Coming from the young country of Canada, at least as an officially established country, I really appreciate old cities.  Japan has old cities, but except for temples, shrines and the odd castle, there’s no indication of antiquity as in  European cities.  I love the fact that there are buildings still being used that are far older than any established city in North America.  I felt that sense of history in Prague and Budapest and London,  and especially in Istanbul.  Now, in Rome.  I find it absolutely fascinating to think about who, over the centuries, has walked the same roads and been in the same buildings.

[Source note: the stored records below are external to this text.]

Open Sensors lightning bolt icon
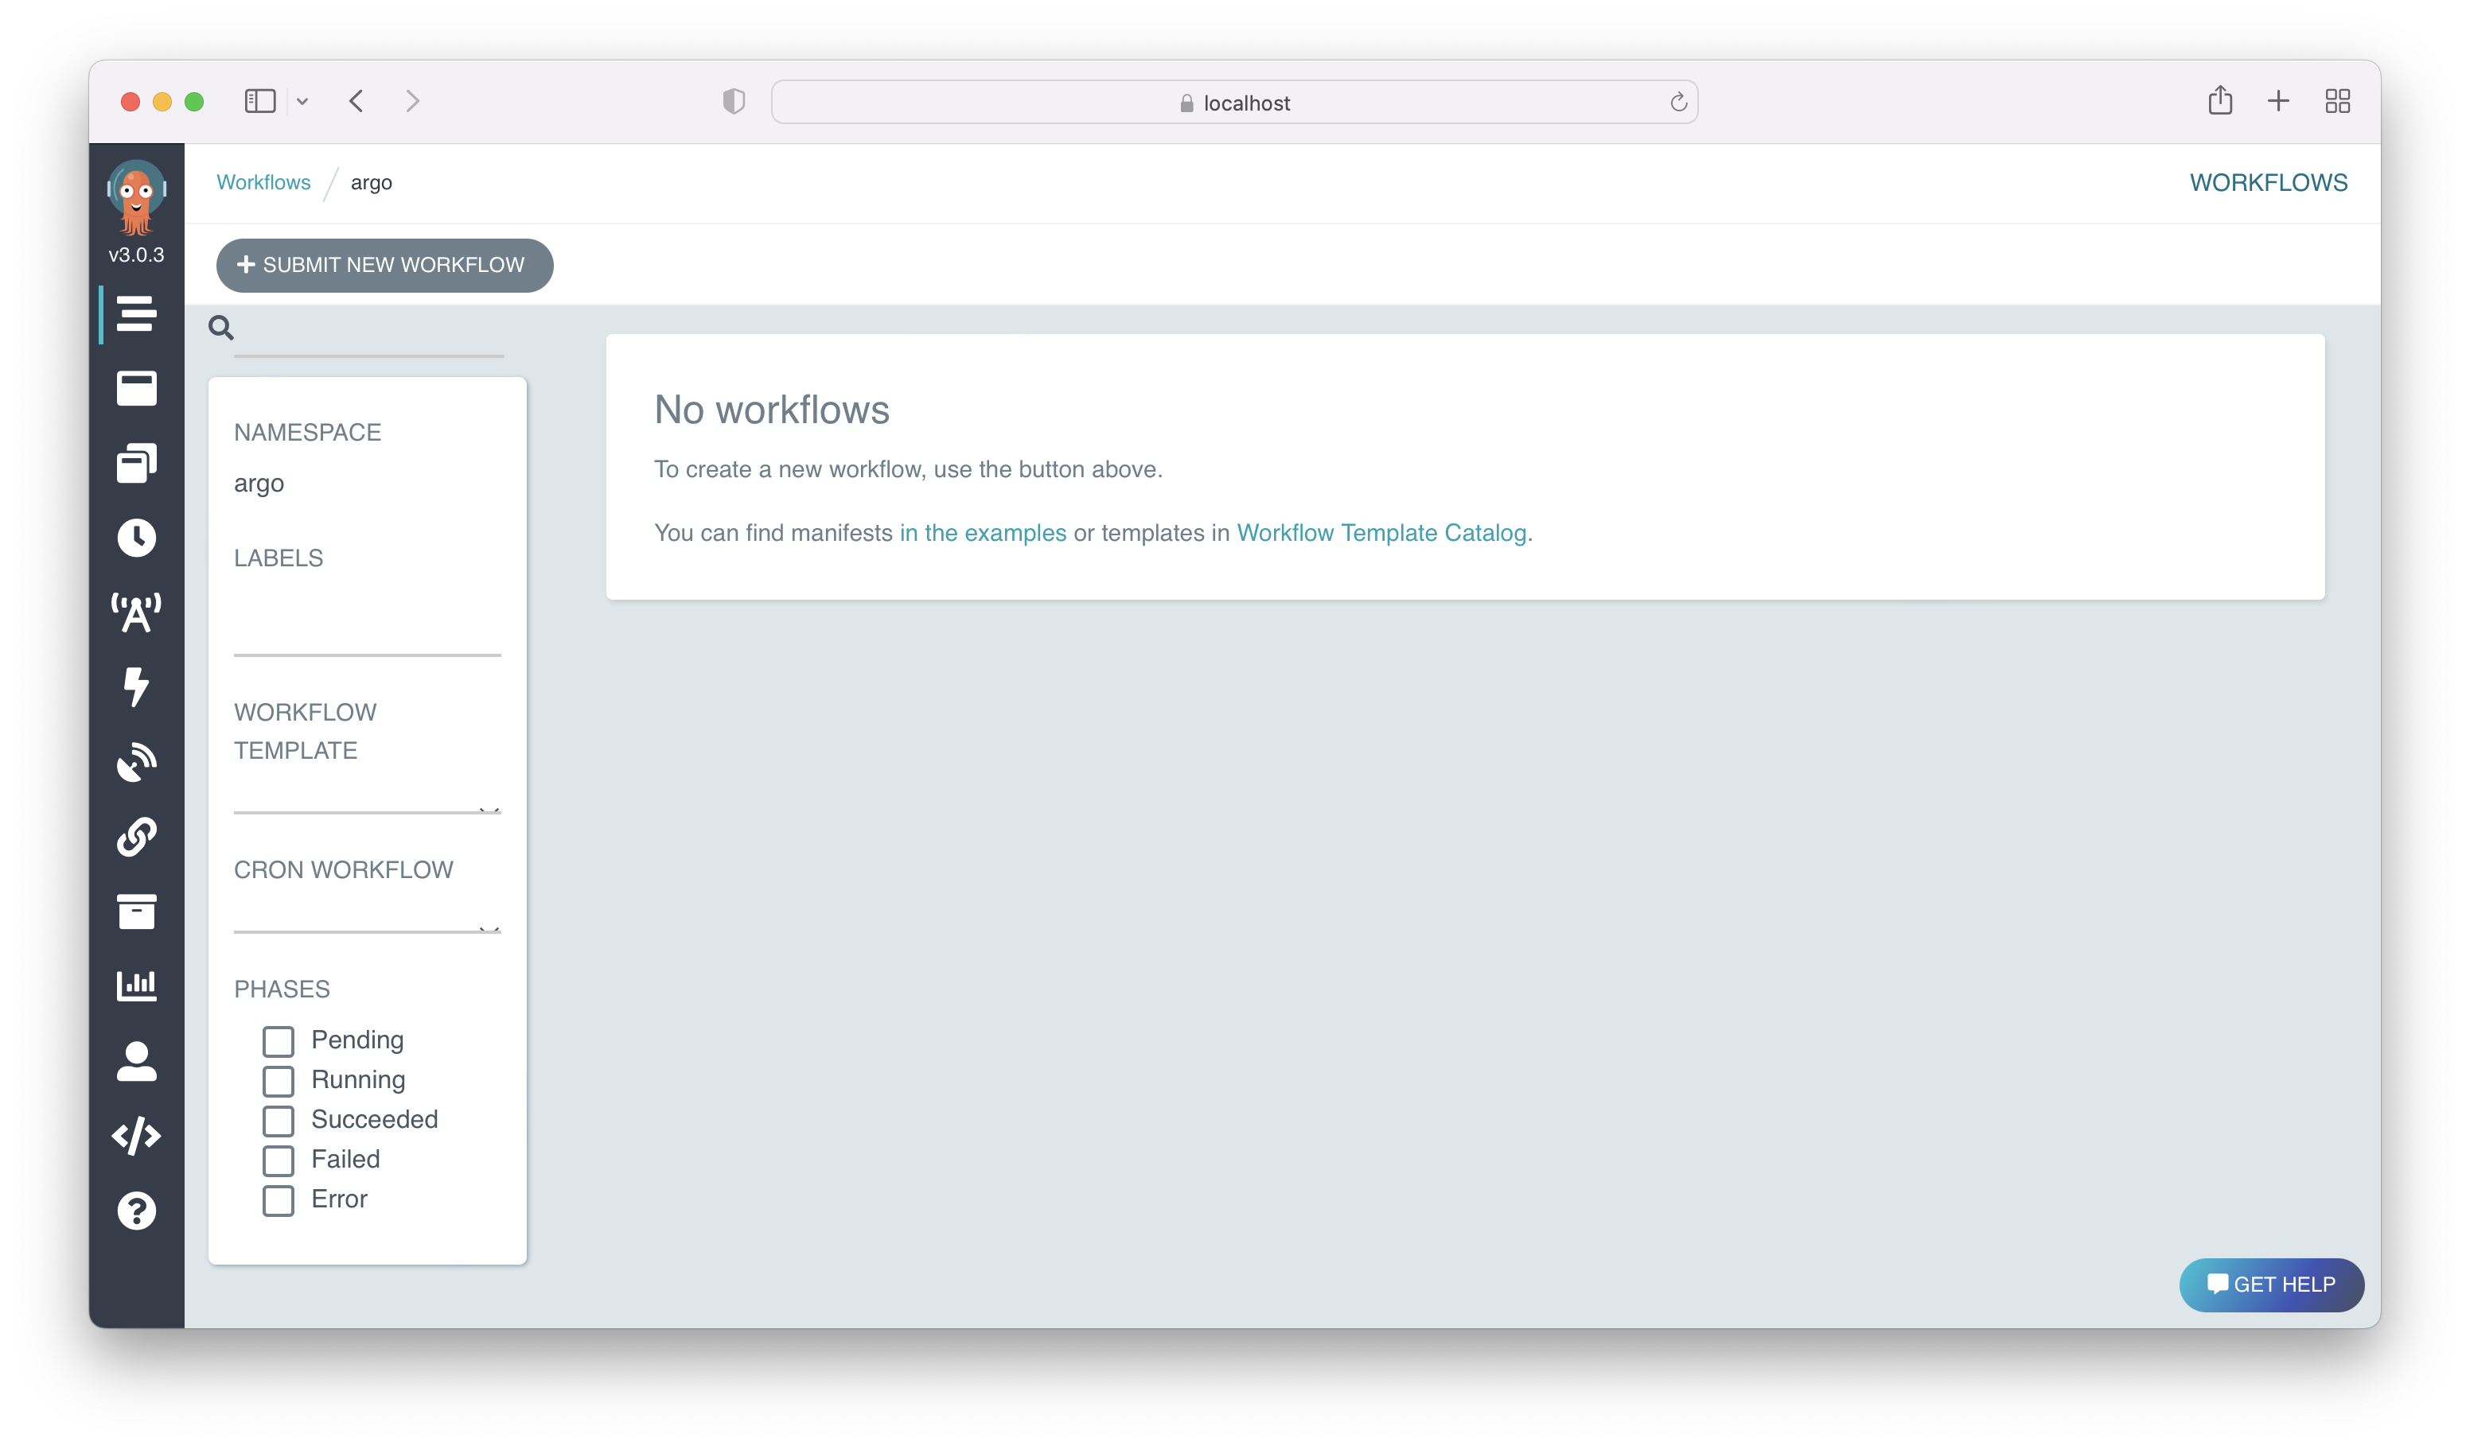 pyautogui.click(x=136, y=687)
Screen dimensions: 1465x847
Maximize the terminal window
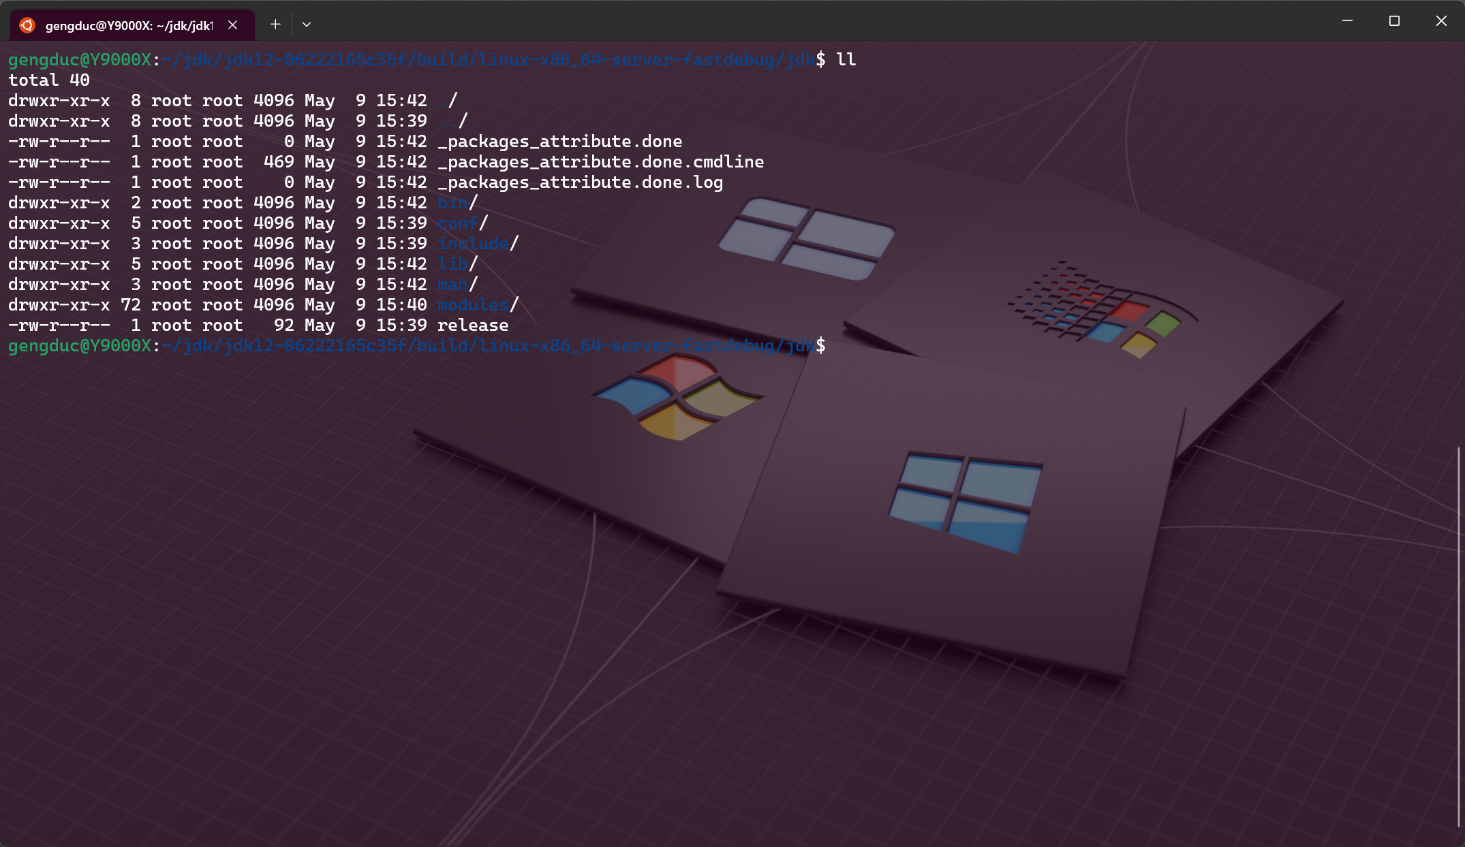point(1394,21)
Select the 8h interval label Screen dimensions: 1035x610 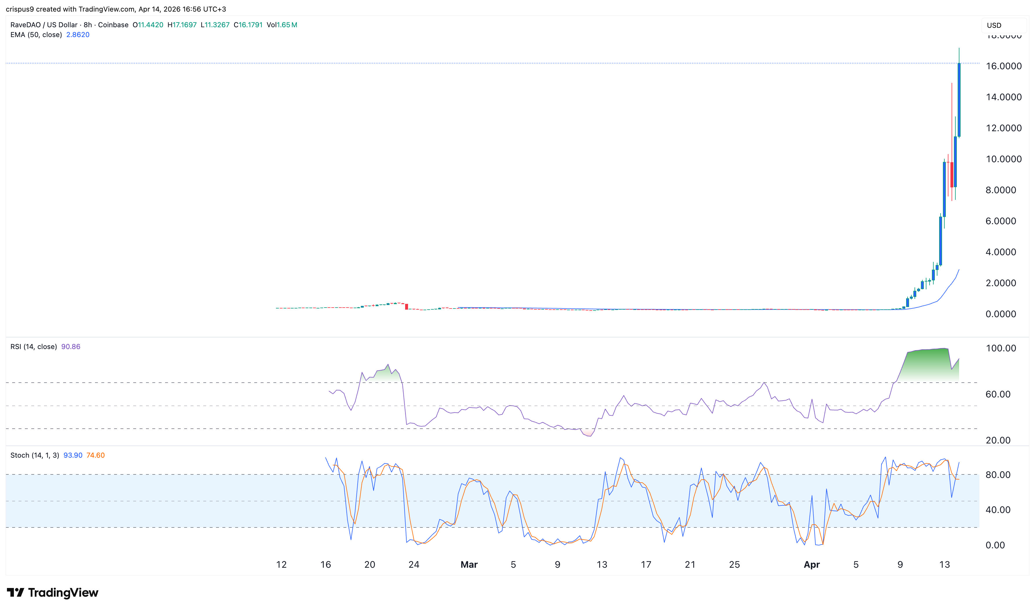pyautogui.click(x=88, y=25)
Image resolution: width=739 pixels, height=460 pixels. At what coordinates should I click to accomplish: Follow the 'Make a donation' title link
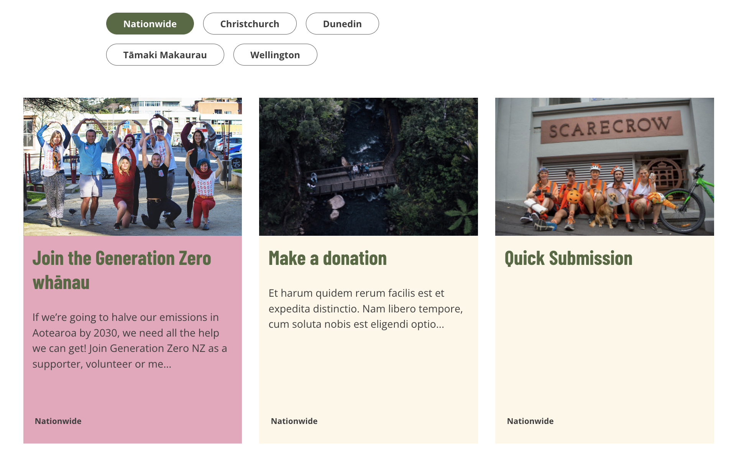[327, 258]
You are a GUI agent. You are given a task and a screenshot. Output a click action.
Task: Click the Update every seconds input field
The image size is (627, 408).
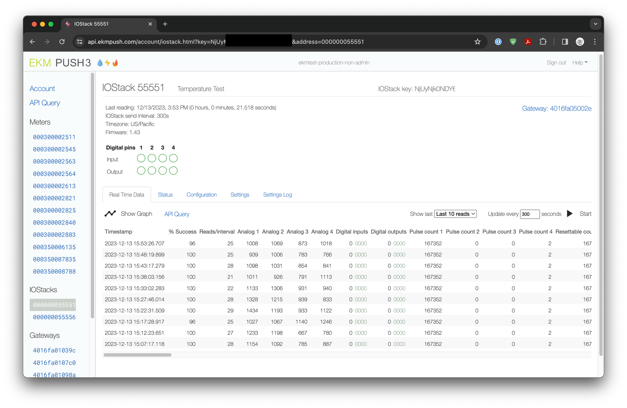coord(530,214)
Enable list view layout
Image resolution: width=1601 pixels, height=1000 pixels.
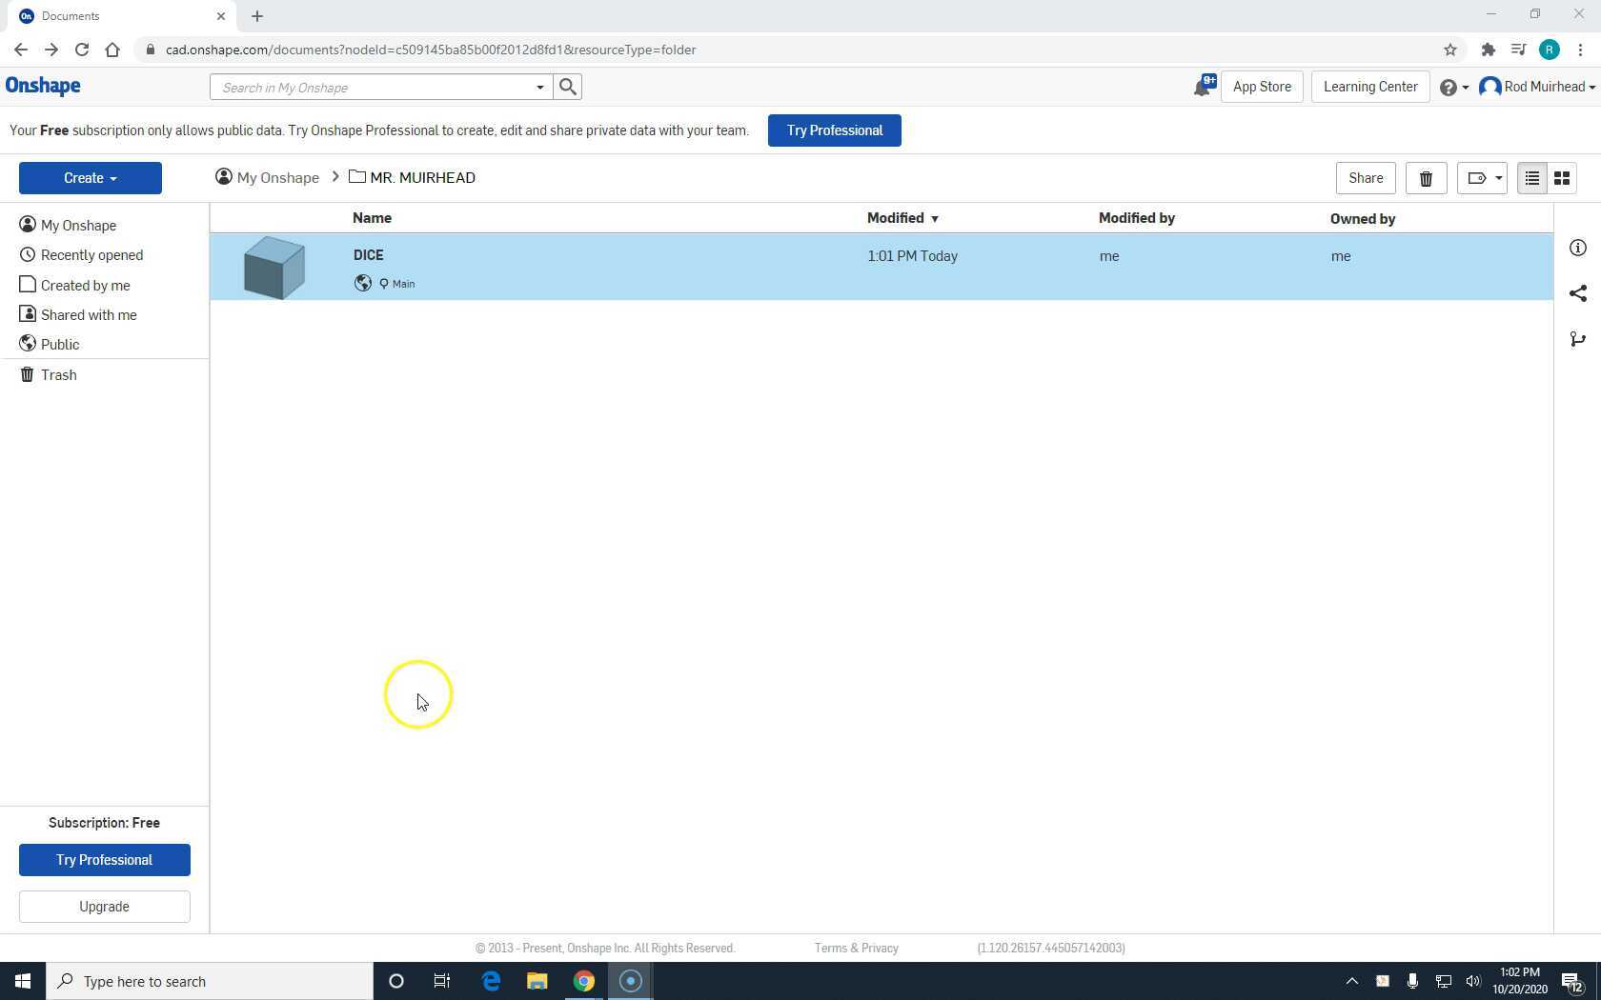click(x=1531, y=177)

僕はカナダ人です。カナダは若い国です。それで古い都市を諒としています。日本には古い都市があるですけどお寺や神社だけです。ヨーロッパには普通建物はどこにもがあります。歴史の感じが強いです。いつも、「この道にはだれも歩きましたか」や「この建物にはだれを住んでいましたか」を考えています。面白いでしょう。

The list of ancient structures of Rome is a long one.  The important Via Appia Antica has had people entering and exiting Rome over the same cobbles and flagstones as far back as 312 BC.  The earliest buildings in the Forum date back to the 7th century BC.  Nearby, the Colosseum dates back to 70-80 AD.  The baths of Caracalla (named after the Emperor of the same name) were completed sometime around 216-217 AD.  The Pantheon, the oldest church in Christendom, began life as a temple to all gods (the meaning of “pantheon”) in 126 AD.  The list could certainly go on but the point is that in very few places that I’ve been to, is the past so evident in the daily lives of those living in the present.

ローマに古期な建物や所の目録は長いです。たとえば、アッピアアンチカ通りで2500年ぐらい人々はローマへ出入りしています。フォーラムの初期の頃の建物は7BC世紀に建てられた。コロシアムは1世紀に建てられた。パンテオンは2世紀に建てられた。今から分かってでしょうね。ローマに日常生活で過去が住んでいます。